Avoid generating models for classes
implementing external SPI (e.g. `FileFilter`).
Keep `toString` models intact as they're
commonly used as taint-propagation method
(e.g. see `Joiner`).

java/ql/src/utils/model-generator/CaptureSourceModels.ql

@@ -29,7 +29,7 @@ class FromSourceConfiguration extends TaintTracking::Configuration {
   }
 }
 
-// TODO: better way than rely on internals?
+// TODO: better way than rely on internals to capture kind?
 cached
 predicate specificSourceNode(DataFlow::Node node, string output, string kind) {
   exists(InterpretNode n | Private::External::isSourceNode(n, output, kind) and n.asNode() = node)

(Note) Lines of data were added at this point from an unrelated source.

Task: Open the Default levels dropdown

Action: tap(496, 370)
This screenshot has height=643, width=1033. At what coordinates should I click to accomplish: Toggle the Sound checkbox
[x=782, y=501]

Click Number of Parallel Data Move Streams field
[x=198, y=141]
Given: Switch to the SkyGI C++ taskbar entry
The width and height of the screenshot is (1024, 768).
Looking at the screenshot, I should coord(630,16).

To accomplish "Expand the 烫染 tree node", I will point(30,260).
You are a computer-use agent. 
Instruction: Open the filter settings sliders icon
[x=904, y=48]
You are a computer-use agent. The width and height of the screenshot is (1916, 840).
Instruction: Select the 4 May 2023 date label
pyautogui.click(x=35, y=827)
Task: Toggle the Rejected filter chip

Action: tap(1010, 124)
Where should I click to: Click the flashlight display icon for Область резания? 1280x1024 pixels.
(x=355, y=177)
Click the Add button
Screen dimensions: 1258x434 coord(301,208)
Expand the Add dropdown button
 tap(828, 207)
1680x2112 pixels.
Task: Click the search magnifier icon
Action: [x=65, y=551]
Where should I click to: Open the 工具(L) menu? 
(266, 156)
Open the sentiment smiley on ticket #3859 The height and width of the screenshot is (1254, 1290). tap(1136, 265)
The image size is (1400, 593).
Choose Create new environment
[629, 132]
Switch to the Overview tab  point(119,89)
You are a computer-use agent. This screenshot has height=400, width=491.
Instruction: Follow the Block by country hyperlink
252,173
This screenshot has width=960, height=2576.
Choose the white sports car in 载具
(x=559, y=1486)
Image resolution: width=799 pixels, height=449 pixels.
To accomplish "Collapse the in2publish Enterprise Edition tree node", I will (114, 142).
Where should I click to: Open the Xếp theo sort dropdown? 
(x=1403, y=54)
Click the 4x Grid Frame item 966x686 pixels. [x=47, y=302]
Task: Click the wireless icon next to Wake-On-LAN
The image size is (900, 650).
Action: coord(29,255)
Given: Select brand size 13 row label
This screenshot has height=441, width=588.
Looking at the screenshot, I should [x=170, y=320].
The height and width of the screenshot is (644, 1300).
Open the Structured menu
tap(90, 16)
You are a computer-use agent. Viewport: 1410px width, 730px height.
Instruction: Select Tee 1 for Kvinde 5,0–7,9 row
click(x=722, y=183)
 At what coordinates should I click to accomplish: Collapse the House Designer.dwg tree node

java/ql/src/utils/model-generator/CaptureSummaryModels.ql

@@ -130,10 +130,6 @@ predicate isRelevantType(Type t) {
   not t.(CollectionType).getElementType() instanceof BoxedType
 }
 
-// TODO: "com.google.common.base;Converter;true;convertAll;(Iterable);;Element of Argument[0];Element of ReturnValue;taint",
-// TODO: infer interface from multiple implementations? e.g. UriComponentsContributor
-// TODO: distinguish between taint and value flows. If we find a value flow, omit the taint flow
-// TODO: merge param->return value with param->parameter flow?
 from TargetAPI api, string flow
 where flow = captureFlow(api)
 select flow order by flow

java/ql/src/utils/model-generator/ModelGeneratorUtils.qll

@@ -69,7 +69,7 @@ string asSourceModel(Callable api, string output, string kind) {
  */
 private string asPartialModel(Callable api) {
   result =
-    asModelName(api) + ";" //
+    typeAsSummaryModel(api) + ";" //
       + isExtensible(api.getDeclaringType()).toString() + ";" //
       + api.getName() + ";" //
       + paramsString(api) + ";" //
@@ -80,12 +80,20 @@ private string asPartialModel(Callable api) {
  * Returns the appropriate type name for the model. Either the type
  * declaring the method or the supertype introducing the method.
  */
-private string asModelName(Callable api) {
-  if api.(Method).getASourceOverriddenMethod().fromSource()
-  then result = typeAsModel(api.(Method).getASourceOverriddenMethod().getDeclaringType())
+private string typeAsSummaryModel(Callable api) {
+  if exists(superImpl(api.(Method)))
+  then
+    superImpl(api.(Method)).fromSource() and
+    result = typeAsModel(superImpl(api.(Method)).getDeclaringType())
   else result = typeAsModel(api.getDeclaringType())
 }
 
+Method superImpl(Method m) {
+  result = m.getAnOverride() and
+  not exists(result.getAnOverride()) and
+  not m instanceof ToStringMethod
+}
+
 private string typeAsModel(RefType type) {
   result = type.getCompilationUnit().getPackage().getName() + ";" + type.nestedName()
 }